▶ [Set task] Recast the material between the lines holding "What do you see at coordinates (323, 15)" and "The width and height of the screenshot is (1190, 2576).", inclusive, as a Markdown table with the columns Row and Line. Number each line and leave out blank lines.

▶ [Records of text and element pointing]
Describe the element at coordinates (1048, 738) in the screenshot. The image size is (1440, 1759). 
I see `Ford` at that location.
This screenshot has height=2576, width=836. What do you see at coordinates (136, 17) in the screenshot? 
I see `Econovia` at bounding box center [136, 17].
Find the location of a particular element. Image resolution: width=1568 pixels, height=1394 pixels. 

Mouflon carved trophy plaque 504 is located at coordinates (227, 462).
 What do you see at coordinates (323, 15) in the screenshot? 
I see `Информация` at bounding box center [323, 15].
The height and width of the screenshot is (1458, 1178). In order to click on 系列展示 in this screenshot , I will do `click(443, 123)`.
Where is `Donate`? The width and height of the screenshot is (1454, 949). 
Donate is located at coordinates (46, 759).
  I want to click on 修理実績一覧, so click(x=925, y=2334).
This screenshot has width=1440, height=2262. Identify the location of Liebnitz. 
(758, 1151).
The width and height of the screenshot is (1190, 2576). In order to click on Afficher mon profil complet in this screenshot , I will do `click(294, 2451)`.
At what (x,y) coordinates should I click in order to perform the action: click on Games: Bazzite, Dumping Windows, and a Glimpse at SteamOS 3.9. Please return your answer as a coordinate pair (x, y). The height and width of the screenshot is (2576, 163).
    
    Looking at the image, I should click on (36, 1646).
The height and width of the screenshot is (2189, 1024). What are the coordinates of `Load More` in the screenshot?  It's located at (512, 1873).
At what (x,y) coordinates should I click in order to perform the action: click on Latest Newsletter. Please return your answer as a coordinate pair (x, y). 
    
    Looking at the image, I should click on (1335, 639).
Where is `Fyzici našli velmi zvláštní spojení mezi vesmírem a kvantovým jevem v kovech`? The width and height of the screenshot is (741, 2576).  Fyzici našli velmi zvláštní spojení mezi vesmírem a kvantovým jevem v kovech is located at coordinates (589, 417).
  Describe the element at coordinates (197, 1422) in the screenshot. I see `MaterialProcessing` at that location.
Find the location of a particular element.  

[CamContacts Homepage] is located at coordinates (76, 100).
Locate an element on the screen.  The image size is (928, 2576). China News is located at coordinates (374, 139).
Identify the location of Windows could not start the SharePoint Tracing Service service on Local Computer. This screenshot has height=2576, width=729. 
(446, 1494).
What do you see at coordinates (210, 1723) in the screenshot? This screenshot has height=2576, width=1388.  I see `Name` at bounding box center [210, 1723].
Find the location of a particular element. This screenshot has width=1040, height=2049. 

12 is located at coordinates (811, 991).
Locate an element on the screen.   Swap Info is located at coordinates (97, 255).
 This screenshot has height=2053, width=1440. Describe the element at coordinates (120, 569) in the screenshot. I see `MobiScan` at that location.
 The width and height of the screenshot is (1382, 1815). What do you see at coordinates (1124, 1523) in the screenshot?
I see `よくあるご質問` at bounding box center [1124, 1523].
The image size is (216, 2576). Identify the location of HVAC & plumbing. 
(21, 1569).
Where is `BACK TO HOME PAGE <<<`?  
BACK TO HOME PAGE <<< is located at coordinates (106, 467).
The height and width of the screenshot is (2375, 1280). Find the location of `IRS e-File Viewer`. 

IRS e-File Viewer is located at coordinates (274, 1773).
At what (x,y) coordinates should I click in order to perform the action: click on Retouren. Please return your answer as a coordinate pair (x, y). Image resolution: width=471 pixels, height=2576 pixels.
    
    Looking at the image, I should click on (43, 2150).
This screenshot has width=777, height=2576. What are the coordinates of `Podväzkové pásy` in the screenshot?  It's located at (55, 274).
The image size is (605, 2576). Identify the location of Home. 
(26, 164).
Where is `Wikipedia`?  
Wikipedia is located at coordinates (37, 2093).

▶ [Correct response]
| Row | Line |
|---|---|
| 1 |  What do you see at coordinates (323, 15) in the screenshot?  |
| 2 | I see `Информация` at bounding box center [323, 15]. |
| 3 | The height and width of the screenshot is (1458, 1178). In order to click on 系列展示 in this screenshot , I will do `click(443, 123)`. |
| 4 | Where is `Donate`? The width and height of the screenshot is (1454, 949).  |
| 5 | Donate is located at coordinates (46, 759). |
| 6 |   I want to click on 修理実績一覧, so click(x=925, y=2334). |
| 7 | This screenshot has width=1440, height=2262. Identify the location of Liebnitz.  |
| 8 | (758, 1151). |
| 9 | The width and height of the screenshot is (1190, 2576). In order to click on Afficher mon profil complet in this screenshot , I will do `click(294, 2451)`. |